> _Exercise requirements_:
Copy out the data from the line with "Click the 100% cotton material text" to the line with "click(349, 109)", changing "Times New Roman" to "Arial" and leaving everything else untouched.

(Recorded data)
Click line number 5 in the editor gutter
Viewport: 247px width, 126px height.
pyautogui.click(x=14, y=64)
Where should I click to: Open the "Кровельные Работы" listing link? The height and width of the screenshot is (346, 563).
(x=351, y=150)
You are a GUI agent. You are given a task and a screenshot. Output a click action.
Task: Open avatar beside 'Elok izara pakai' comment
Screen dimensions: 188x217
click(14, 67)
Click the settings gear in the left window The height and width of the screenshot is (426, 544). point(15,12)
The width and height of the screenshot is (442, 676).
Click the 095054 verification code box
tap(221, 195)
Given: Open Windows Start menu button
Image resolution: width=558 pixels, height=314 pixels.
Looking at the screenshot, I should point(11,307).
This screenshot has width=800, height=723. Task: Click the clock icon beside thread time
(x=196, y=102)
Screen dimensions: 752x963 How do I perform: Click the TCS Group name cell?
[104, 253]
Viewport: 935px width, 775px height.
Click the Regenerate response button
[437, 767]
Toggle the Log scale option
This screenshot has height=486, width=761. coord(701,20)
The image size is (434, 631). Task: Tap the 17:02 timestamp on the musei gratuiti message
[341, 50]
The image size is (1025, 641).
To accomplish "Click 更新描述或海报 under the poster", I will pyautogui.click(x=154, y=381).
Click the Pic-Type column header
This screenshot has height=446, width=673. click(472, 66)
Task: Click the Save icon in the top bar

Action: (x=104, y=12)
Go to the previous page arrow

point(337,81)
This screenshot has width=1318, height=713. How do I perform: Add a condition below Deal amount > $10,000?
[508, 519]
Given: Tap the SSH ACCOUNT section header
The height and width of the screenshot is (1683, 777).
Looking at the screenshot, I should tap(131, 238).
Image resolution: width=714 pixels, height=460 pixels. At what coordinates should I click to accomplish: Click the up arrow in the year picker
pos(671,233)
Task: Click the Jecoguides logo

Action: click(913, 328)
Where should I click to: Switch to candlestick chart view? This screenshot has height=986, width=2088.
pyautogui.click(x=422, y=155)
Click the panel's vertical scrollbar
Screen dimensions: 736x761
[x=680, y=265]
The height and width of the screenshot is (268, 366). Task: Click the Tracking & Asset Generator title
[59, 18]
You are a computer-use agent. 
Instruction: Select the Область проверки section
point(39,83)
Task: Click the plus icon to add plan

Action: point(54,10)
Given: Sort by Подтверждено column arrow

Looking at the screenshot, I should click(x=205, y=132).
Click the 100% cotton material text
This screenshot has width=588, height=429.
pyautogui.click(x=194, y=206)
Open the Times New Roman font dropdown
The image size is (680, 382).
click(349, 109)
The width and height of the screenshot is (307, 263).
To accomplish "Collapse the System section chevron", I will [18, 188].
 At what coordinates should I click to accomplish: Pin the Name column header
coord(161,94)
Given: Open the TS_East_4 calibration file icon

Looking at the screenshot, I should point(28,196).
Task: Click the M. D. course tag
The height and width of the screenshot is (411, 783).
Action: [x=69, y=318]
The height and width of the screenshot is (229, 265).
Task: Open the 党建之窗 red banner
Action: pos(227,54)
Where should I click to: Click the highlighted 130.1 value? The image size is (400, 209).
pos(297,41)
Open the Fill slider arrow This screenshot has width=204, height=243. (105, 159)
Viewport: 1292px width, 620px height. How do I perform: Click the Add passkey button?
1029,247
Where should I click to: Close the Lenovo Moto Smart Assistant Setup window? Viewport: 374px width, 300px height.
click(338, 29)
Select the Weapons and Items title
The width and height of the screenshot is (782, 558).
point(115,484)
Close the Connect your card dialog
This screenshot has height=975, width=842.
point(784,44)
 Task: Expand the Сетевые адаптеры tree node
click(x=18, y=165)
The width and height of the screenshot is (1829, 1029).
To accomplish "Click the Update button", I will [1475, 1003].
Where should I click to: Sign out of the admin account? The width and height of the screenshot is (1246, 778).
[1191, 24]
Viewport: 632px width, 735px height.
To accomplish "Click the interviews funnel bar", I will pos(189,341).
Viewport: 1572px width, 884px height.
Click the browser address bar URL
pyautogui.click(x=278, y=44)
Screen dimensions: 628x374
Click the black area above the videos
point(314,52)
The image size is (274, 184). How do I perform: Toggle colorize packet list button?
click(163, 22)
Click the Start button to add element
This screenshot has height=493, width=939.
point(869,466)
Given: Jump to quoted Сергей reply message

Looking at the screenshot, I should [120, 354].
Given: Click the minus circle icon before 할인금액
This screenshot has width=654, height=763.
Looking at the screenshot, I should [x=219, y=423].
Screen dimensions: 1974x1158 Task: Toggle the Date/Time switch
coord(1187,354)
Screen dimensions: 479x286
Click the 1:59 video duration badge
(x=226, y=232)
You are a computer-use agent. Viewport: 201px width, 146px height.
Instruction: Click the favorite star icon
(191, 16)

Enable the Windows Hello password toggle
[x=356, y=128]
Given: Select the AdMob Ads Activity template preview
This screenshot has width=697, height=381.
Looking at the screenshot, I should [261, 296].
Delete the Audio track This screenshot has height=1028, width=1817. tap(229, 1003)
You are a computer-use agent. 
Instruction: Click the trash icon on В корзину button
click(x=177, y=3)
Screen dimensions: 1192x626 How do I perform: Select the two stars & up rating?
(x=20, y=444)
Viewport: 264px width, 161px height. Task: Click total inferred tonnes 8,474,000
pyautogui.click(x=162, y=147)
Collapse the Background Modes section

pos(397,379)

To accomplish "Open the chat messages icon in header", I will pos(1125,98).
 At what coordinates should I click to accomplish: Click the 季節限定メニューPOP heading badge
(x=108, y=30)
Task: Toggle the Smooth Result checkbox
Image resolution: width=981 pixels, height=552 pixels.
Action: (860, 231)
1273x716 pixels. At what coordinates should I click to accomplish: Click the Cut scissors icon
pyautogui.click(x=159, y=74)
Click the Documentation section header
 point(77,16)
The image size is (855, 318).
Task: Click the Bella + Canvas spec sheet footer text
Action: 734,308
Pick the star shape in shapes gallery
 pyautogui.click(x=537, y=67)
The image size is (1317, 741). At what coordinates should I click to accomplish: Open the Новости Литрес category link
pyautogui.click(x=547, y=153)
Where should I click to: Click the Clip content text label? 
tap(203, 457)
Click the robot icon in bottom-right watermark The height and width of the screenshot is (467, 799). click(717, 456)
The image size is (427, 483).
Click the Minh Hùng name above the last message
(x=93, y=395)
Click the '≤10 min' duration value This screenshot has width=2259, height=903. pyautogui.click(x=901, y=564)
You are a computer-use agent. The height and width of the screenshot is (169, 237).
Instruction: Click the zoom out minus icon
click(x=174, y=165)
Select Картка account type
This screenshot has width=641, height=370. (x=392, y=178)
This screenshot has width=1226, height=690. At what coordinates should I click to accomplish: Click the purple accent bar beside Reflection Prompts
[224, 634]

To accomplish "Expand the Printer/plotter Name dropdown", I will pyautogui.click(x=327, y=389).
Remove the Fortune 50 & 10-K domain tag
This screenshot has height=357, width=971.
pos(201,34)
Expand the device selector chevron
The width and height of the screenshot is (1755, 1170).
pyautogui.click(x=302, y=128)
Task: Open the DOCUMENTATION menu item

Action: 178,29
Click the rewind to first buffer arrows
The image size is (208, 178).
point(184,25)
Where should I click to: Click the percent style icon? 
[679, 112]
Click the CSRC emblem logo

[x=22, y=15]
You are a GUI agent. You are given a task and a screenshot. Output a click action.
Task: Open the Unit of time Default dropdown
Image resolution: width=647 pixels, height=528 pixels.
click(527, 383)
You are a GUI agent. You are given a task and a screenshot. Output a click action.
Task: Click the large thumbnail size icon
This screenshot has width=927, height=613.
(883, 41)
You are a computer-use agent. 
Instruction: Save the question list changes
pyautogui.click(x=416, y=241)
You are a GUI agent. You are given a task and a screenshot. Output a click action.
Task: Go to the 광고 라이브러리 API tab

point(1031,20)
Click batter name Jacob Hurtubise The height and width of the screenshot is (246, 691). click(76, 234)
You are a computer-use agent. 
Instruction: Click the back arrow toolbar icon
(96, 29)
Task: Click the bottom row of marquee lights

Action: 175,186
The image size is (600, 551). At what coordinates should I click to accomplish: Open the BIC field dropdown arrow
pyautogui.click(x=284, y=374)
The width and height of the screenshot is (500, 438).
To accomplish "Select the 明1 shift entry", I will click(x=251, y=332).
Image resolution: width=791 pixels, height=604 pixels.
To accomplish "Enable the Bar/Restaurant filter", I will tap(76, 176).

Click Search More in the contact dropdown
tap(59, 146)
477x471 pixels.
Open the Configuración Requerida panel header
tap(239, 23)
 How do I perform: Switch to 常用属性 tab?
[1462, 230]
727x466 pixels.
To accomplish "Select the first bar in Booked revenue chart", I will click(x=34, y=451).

> _Correct answer_:
Click the 100% cotton material text
This screenshot has width=588, height=429.
pyautogui.click(x=194, y=206)
Open the Arial font dropdown
The image size is (680, 382).
click(349, 109)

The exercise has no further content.